> [What the exercise asks]
Looking through the material below, say how many lines contain the string "computer" and add nothing more.

> [Provided data]
#####
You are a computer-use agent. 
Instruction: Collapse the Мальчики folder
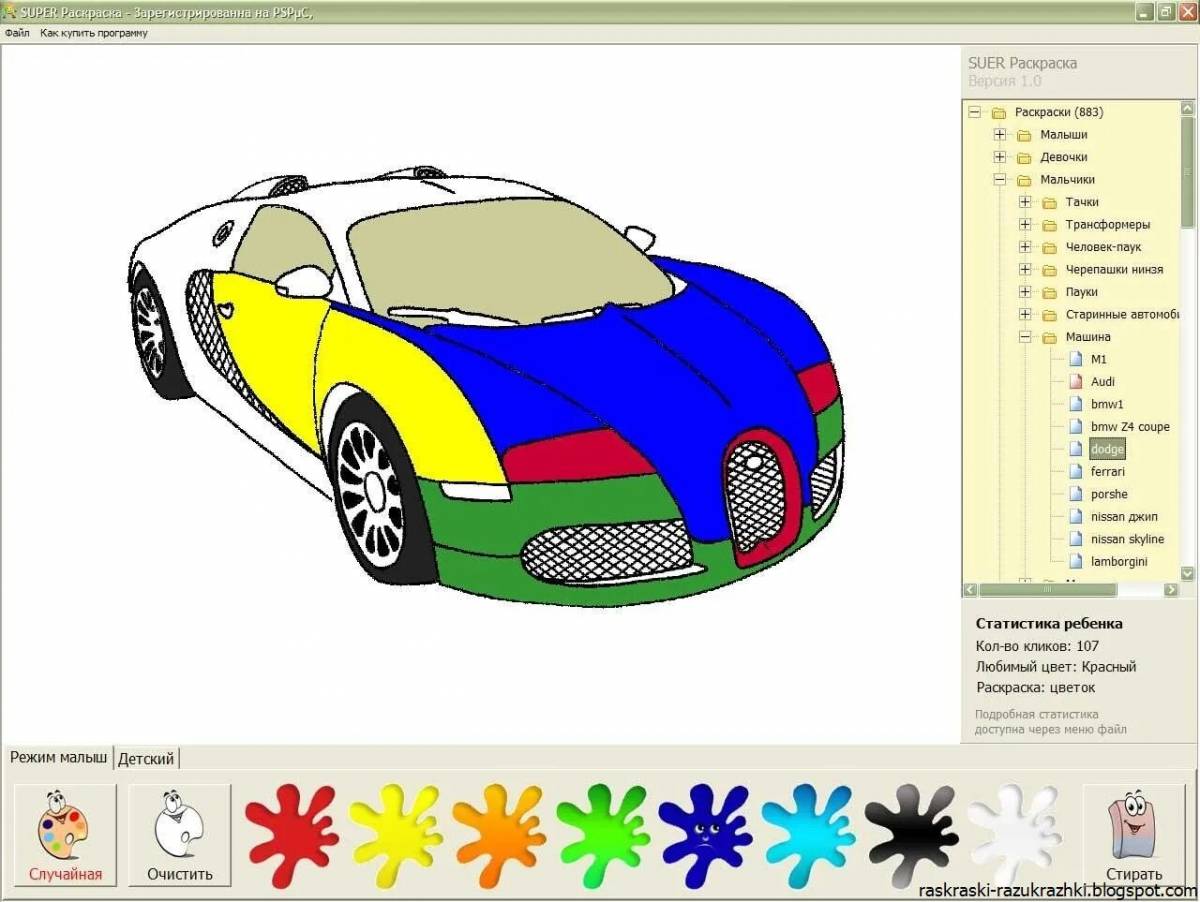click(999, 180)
#####
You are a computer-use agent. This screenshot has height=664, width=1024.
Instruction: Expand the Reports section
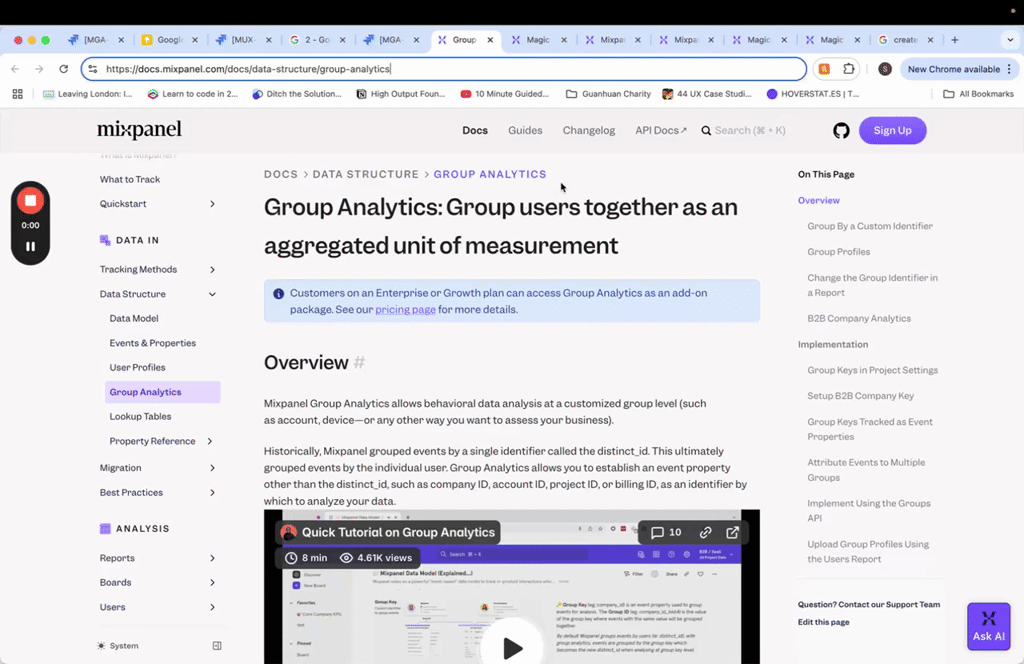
#####
> [Solution to this exercise]
2